* begin Input records *
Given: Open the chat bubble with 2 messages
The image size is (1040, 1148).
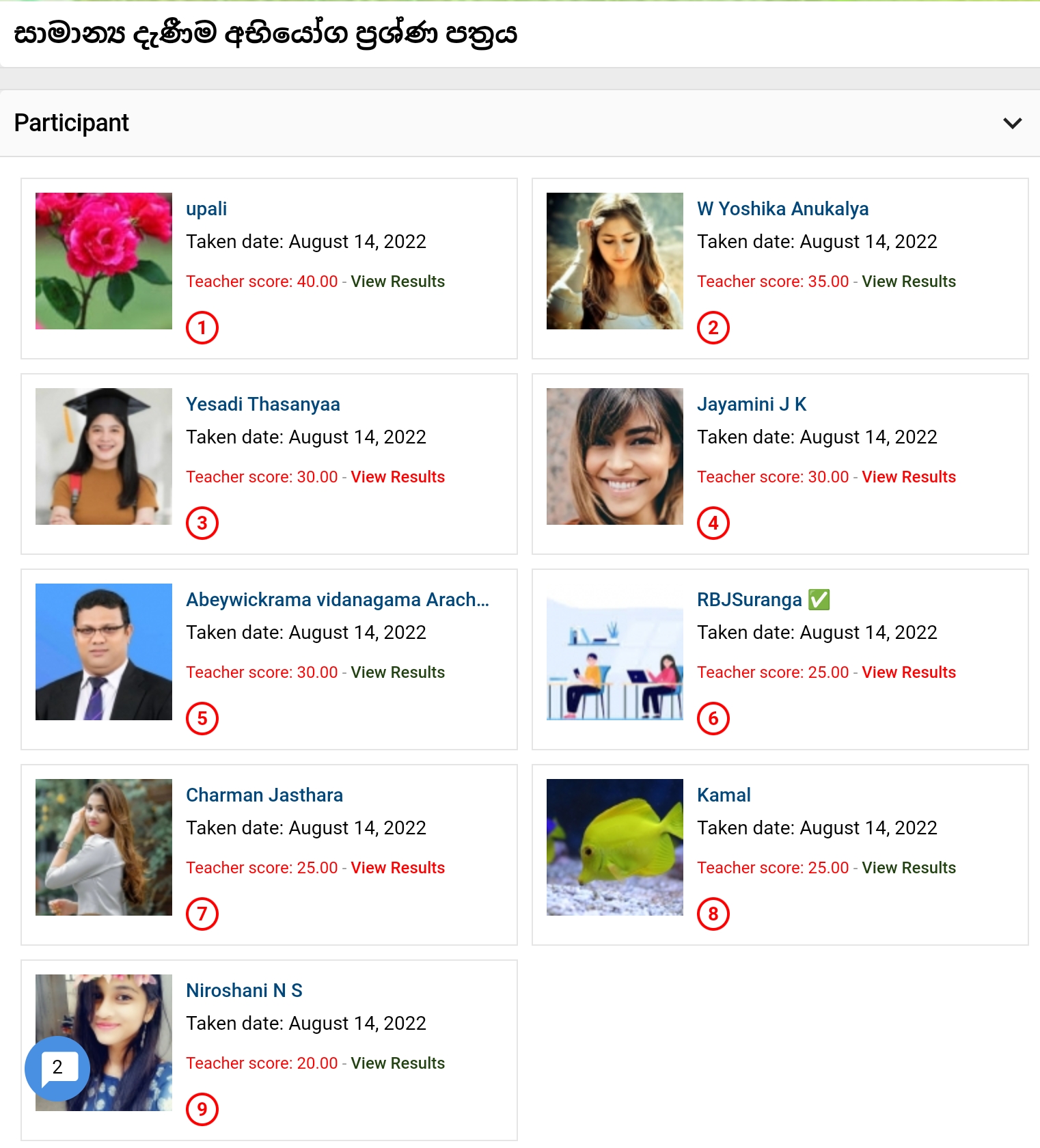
* end Input records *
* begin Input records *
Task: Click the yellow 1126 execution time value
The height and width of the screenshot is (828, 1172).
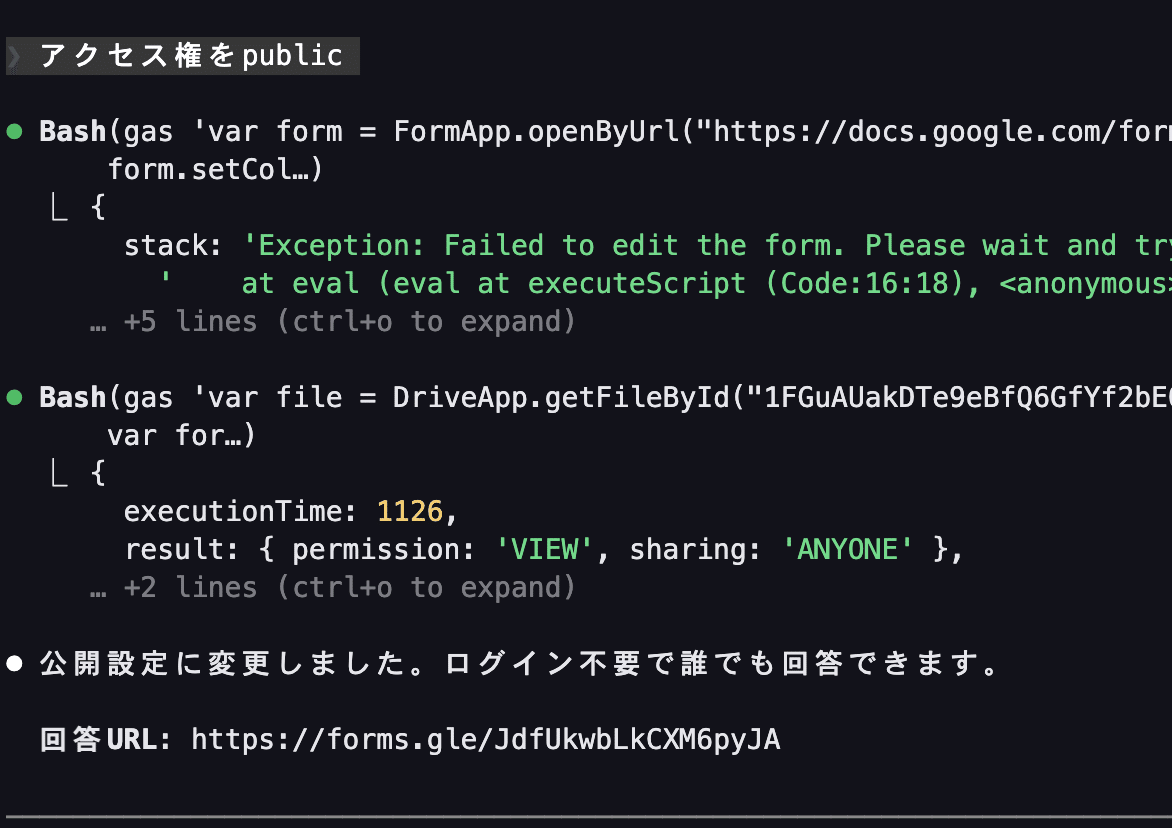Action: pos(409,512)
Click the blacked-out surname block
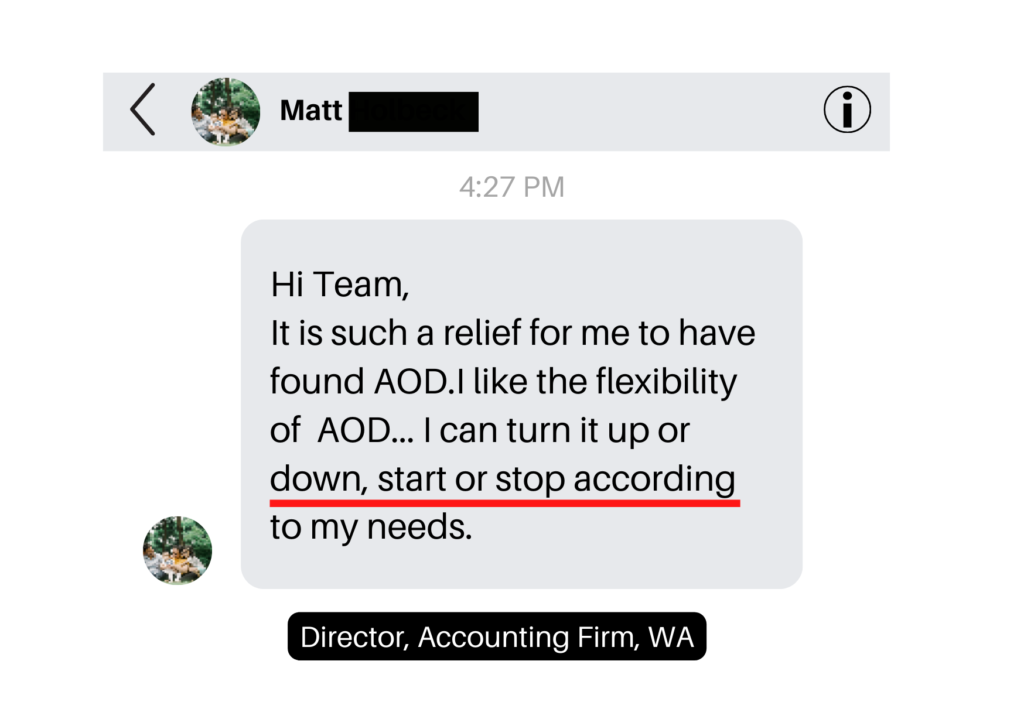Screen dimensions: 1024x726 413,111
* end Input records *
§ Requirements:
Count the lines in the records that contain the word "Click" and give only that number.

§ Answer to this exercise:
2